Torcida pelo Brasil, na Copa Foto: Pexels
A Copa do Mundo está chegando. E junto com ela chegam as dúvidas que todo empresário começa a receber da equipe. Vai ter folga no jogo do Brasil? Se eu liberar, preciso pagar mesmo assim? E se o funcionário simplesmente não aparecer?
A CLT tem resposta para cada uma dessas situações. E conhecer essas respostas antes do torneio começar é o que separa o empresário que passa a Copa tranquilo do que passa resolvendo problema.
Sou obrigado a dar folga?
Não. Os dias de jogo do Brasil não são feriados nacionais. A CLT não prevê nenhuma obrigação de liberar funcionários durante as partidas, independentemente do horário do jogo ou da fase do torneio.
A decisão de liberar ou não é inteiramente sua. Mas ela precisa ser tomada antes do torneio começar, comunicada com antecedência e aplicada de forma igual para todos os funcionários.
Liberar uma área e não liberar outra sem justificativa operacional clara pode gerar conflito interno.
Se eu liberar, como faço a compensação?
Aqui está o erro mais comum: o empresário libera verbalmente, na boa, e depois tenta cobrar as horas de volta sem ter nada documentado. Sem documento, você não pode cobrar. Sem documento, você não pode descontar. A liberação informal vira um presente involuntário.
A forma correta é pelo banco de horas ou por acordo de compensação de jornada.
Desde a Reforma Trabalhista de 2017, esse acordo pode ser feito diretamente entre empresa e funcionário, sem precisar de sindicato.
Na prática: comunique com antecedência que vai liberar, defina os dias de compensação, coloque isso por escrito e peça a assinatura do funcionário.
Dois limites que precisam ser respeitados: a compensação não pode exigir mais de duas horas extras por dia para repor o que foi liberado, e o prazo para compensar não pode ultrapassar um ano.
O funcionário faltou sem avisar. O que fazer?
Falta sem autorização é falta injustificada. E falta injustificada tem três consequências diretas.
A primeira é o desconto do dia no salário. A empresa tem o direito de não pagar o dia não trabalhado. A segunda é a perda do descanso semanal remunerado daquela semana. O desconto não é só do dia da falta. É do dia da falta mais o domingo daquela semana.
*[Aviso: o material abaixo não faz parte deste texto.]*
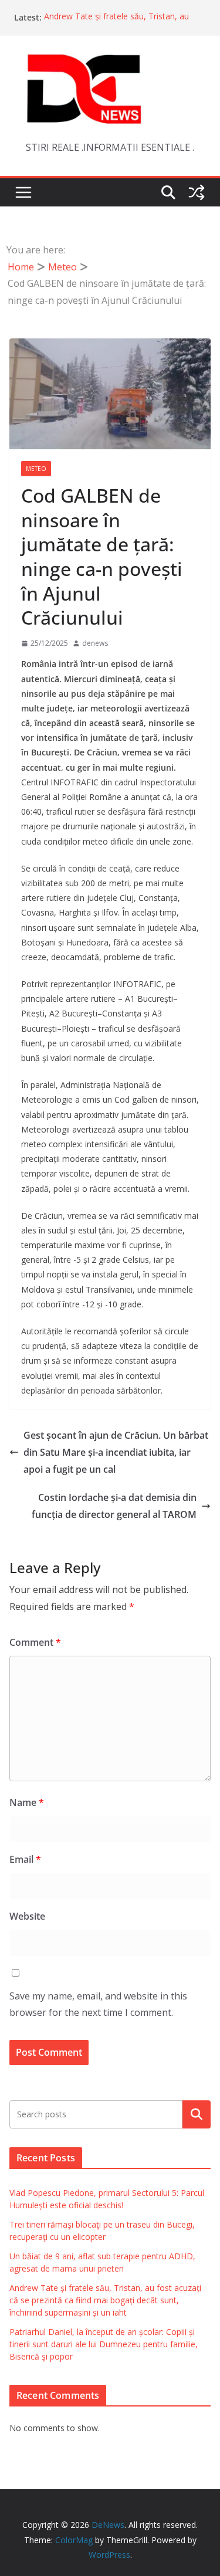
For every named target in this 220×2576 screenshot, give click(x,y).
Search (196, 2114)
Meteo (36, 469)
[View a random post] (196, 192)
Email (25, 1859)
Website (27, 1916)
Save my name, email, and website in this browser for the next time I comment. (98, 2004)
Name (26, 1802)
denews (95, 643)
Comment (35, 1642)
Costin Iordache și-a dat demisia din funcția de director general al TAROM (114, 1506)
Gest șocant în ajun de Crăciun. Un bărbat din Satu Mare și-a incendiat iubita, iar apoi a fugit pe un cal (115, 1452)
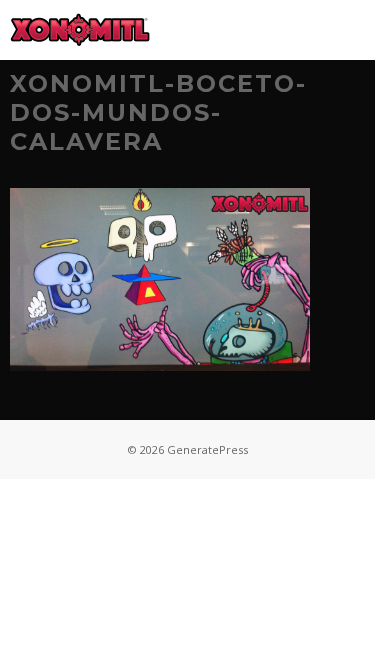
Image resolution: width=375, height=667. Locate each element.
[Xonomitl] (80, 30)
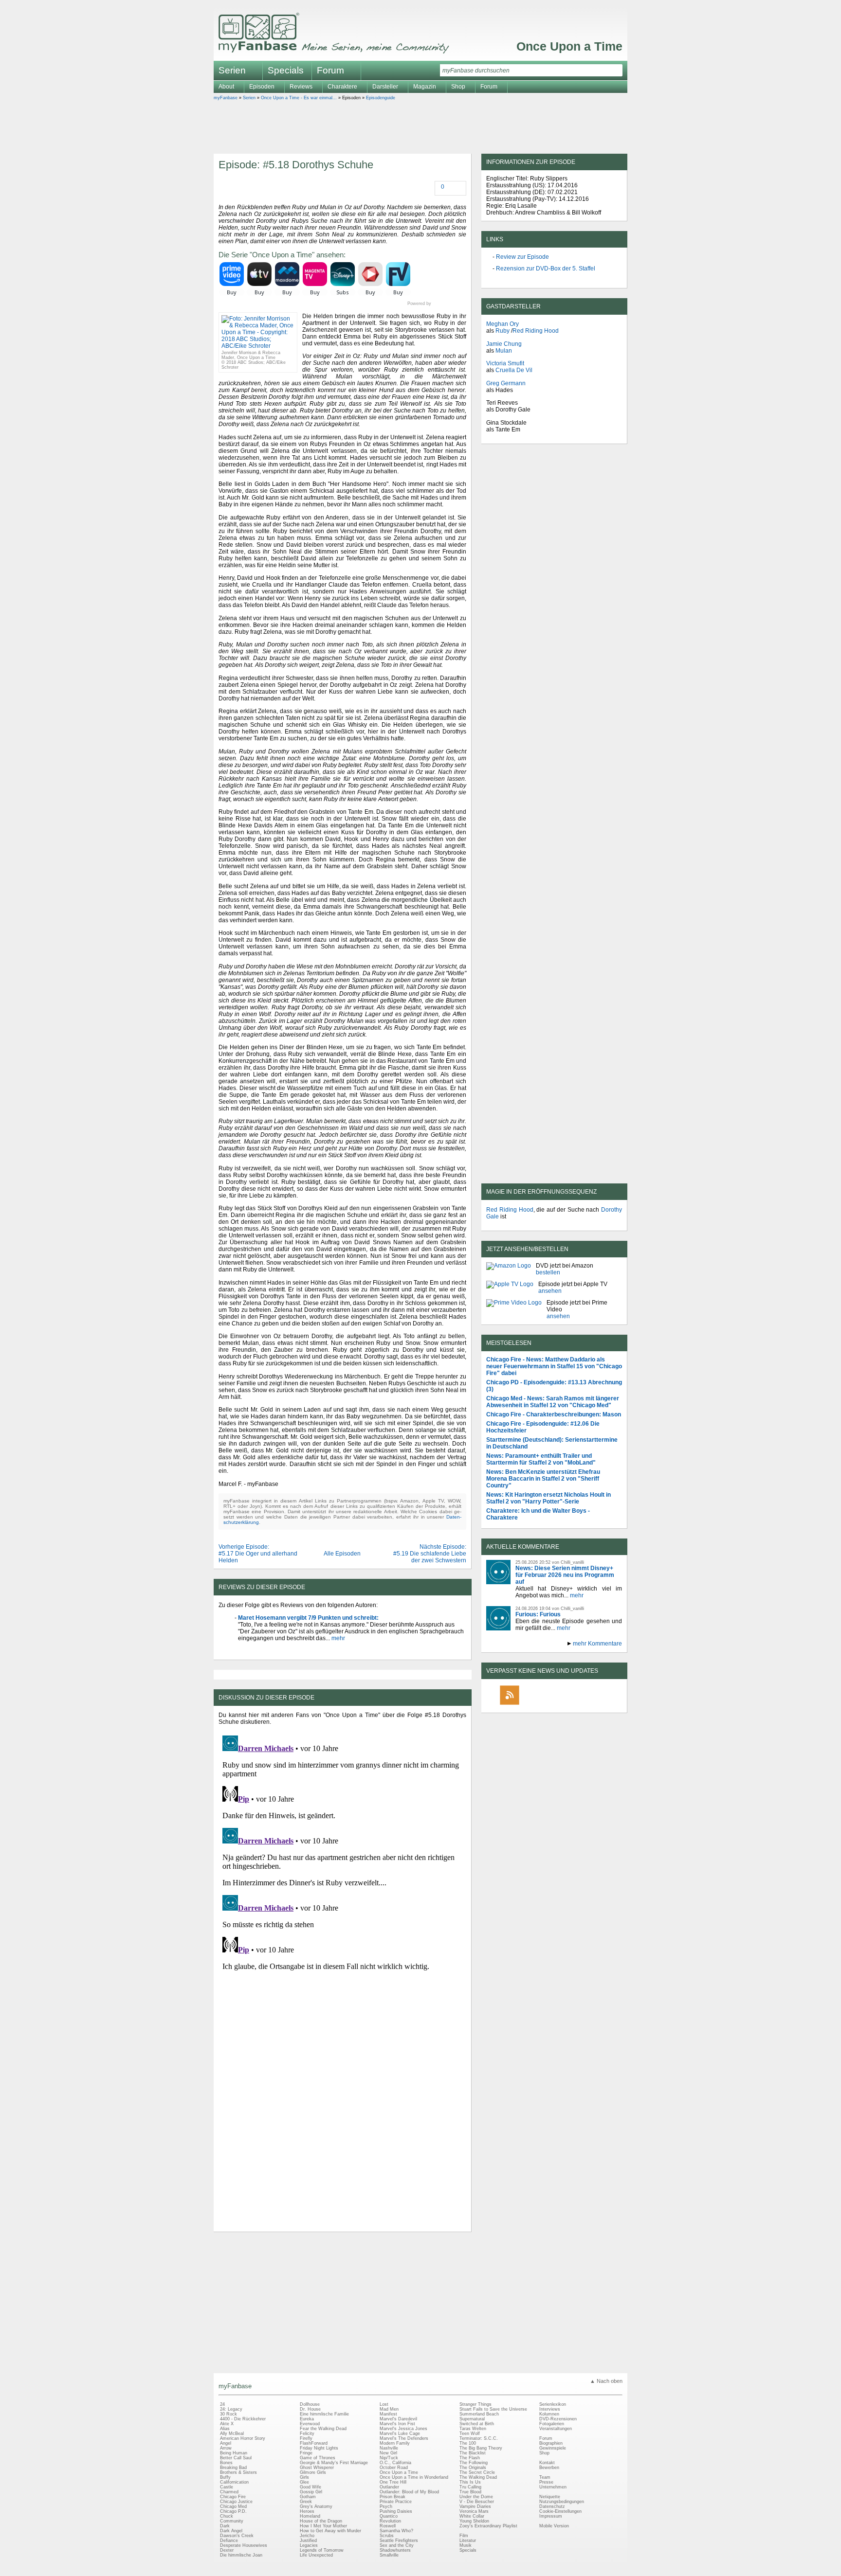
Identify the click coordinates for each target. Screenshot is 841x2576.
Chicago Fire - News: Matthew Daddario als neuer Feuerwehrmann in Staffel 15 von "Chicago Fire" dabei (554, 1366)
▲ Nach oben (606, 2381)
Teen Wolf (469, 2433)
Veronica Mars (474, 2511)
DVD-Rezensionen (558, 2418)
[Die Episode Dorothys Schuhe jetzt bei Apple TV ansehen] (509, 1287)
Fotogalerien (551, 2423)
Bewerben (549, 2467)
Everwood (310, 2423)
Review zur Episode (522, 256)
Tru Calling (470, 2487)
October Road (394, 2467)
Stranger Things (475, 2404)
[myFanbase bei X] (554, 1704)
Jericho (307, 2535)
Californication (234, 2482)
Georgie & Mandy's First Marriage (334, 2462)
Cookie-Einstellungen (560, 2511)
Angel (225, 2443)
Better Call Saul (236, 2457)
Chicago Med (233, 2506)
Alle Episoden (342, 1553)
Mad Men (389, 2409)
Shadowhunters (395, 2550)
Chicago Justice (236, 2501)
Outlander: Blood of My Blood (409, 2491)
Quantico (389, 2516)
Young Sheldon (474, 2521)
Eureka (307, 2418)
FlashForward (314, 2443)
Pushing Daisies (396, 2511)
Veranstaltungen (555, 2428)
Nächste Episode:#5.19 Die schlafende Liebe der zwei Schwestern (429, 1553)
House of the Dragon (321, 2521)
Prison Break (392, 2496)
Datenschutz (552, 2506)
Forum (330, 70)
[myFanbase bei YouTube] (599, 1704)
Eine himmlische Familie (324, 2414)
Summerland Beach (479, 2414)
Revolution (390, 2521)
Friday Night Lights (319, 2448)
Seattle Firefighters (399, 2540)
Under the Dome (476, 2496)
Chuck (226, 2516)
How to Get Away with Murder (330, 2530)
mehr (337, 1638)
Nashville (389, 2448)
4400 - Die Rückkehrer (243, 2418)
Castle (226, 2487)
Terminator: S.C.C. (478, 2438)
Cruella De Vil (513, 370)
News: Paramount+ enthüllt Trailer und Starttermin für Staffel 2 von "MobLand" (541, 1459)
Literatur (467, 2540)
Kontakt (547, 2462)
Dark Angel (231, 2530)
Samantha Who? (396, 2530)
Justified (308, 2540)
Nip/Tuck (389, 2457)
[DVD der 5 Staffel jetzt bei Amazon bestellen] (508, 1269)
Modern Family (395, 2443)
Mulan (503, 350)
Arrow (226, 2448)
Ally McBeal (232, 2433)
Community (231, 2521)
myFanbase (226, 97)
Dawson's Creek (237, 2535)
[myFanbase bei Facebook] (532, 1704)
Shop (544, 2453)
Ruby (502, 330)
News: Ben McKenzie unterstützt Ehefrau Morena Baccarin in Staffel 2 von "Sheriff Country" (543, 1478)
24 (222, 2404)
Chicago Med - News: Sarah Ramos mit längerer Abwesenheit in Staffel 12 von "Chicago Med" (552, 1402)
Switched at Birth (476, 2423)
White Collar (471, 2516)
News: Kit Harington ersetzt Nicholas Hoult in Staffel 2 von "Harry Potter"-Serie (548, 1498)
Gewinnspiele (552, 2448)
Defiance (229, 2540)
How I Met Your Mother (323, 2525)
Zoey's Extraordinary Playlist (488, 2525)
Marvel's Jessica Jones (403, 2428)
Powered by (436, 303)
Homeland (310, 2516)
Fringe (306, 2453)
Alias (225, 2428)
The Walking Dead (478, 2477)
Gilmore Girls (313, 2472)
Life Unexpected (316, 2555)
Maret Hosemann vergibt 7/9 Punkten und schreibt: (308, 1617)
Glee (304, 2482)
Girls (304, 2477)
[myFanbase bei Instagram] (577, 1704)
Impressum (550, 2516)
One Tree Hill (393, 2482)
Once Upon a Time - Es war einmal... (299, 97)
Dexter (227, 2550)
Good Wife (310, 2487)
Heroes (307, 2511)
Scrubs (387, 2535)
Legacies (309, 2545)
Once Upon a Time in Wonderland (414, 2477)
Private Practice (396, 2501)
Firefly (306, 2438)
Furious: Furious (538, 1614)
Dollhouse (310, 2404)
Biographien (551, 2443)
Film (463, 2535)
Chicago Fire (233, 2496)
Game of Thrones (317, 2457)
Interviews (549, 2409)
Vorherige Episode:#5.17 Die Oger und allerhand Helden (258, 1553)
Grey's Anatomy (316, 2506)
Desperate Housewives (243, 2545)
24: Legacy (231, 2409)
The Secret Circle (477, 2472)
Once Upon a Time (569, 46)
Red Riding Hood (535, 330)
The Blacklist (472, 2453)
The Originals (472, 2467)
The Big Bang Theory (480, 2448)
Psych (386, 2506)
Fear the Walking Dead (323, 2428)
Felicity (307, 2433)
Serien (249, 97)
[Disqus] (342, 1853)
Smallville (389, 2555)
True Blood (470, 2491)
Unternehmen (553, 2487)
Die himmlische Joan (241, 2555)
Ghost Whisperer (317, 2467)
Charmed (229, 2491)
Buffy (225, 2477)
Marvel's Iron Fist (397, 2423)
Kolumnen (549, 2414)
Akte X (227, 2423)
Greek (306, 2501)
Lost (384, 2404)
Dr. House (310, 2409)
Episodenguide (380, 97)
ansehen (550, 1291)
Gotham (308, 2496)
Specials (286, 70)
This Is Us (470, 2482)
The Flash (469, 2457)
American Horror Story (242, 2438)
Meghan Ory (502, 324)
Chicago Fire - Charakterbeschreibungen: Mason (553, 1414)
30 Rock (228, 2414)
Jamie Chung (504, 343)
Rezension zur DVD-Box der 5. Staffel (545, 268)
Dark (225, 2525)
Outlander (389, 2487)
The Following (473, 2462)
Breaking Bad (233, 2467)
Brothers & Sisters (238, 2472)
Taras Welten (472, 2428)
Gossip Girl (311, 2491)
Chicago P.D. (233, 2511)
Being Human (233, 2453)
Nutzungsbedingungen (561, 2501)
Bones (226, 2462)
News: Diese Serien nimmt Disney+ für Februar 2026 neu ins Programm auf (564, 1575)
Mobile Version (554, 2525)
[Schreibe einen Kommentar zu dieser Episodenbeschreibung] (436, 187)
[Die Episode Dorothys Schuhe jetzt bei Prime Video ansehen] (514, 1309)
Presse (546, 2482)
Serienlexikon (552, 2404)
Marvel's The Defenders (404, 2438)
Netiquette (549, 2496)
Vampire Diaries (475, 2506)
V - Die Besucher (476, 2501)
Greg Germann (506, 383)
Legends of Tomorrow (322, 2550)
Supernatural (472, 2418)
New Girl (388, 2453)
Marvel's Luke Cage (400, 2433)
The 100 (467, 2443)
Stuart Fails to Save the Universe (493, 2409)
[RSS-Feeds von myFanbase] (509, 1704)
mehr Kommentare (597, 1643)
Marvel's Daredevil (398, 2418)
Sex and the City (397, 2545)
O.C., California (395, 2462)
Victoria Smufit (505, 363)
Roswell (388, 2525)
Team (544, 2477)
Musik (465, 2545)
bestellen (548, 1272)
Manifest (388, 2414)
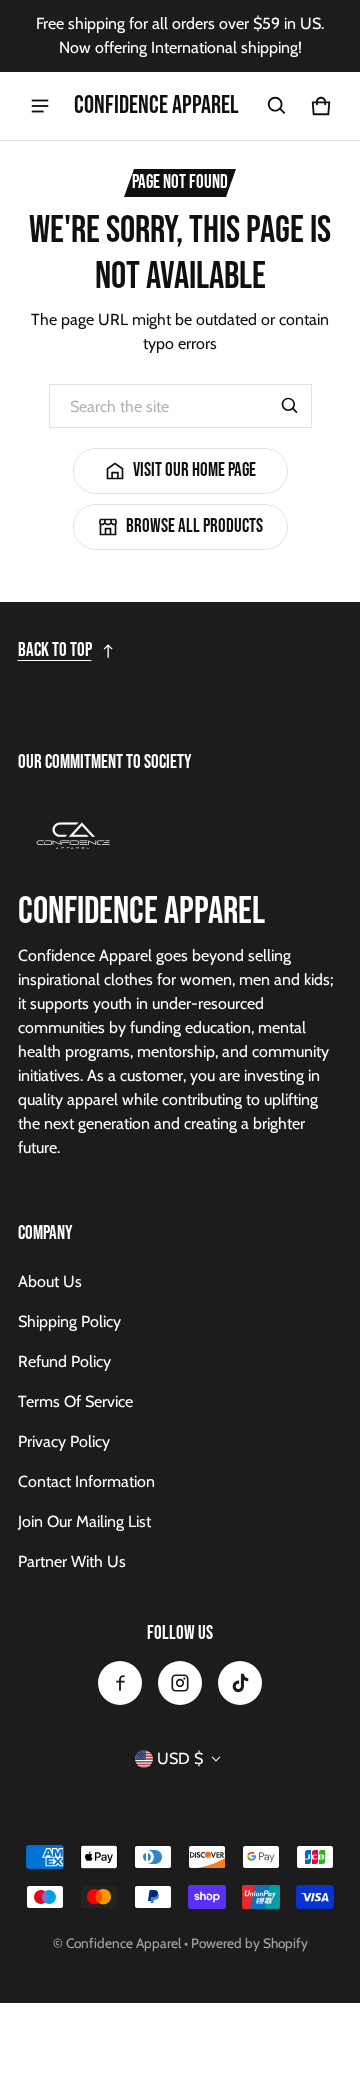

A terceira é disciplinar. A empresa pode e deve aplicar advertência por escrito, com data, descrição do ocorrido e assinatura do funcionário. Se ele se recusar a assinar, registre a recusa com duas testemunhas. Sem esse registro, a advertência não tem valor disciplinar.
Em caso de reincidência documentada, a empresa pode avançar para suspensão e, em situações mais graves, justa causa por indisciplina.
Resumo prático
Se vai liberar, formalize antes. Se não vai liberar, comunique com antecedência e aplique a regra de forma igual para todos. Se o funcionário faltar sem avisar, documente e aplique a consequência correta.
A lei trabalhista não cria obrigação de parar a empresa para ver futebol. Mas ela tem regras claras para cada situação que pode acontecer nesse período. Conhecer essas regras antes é o que protege você.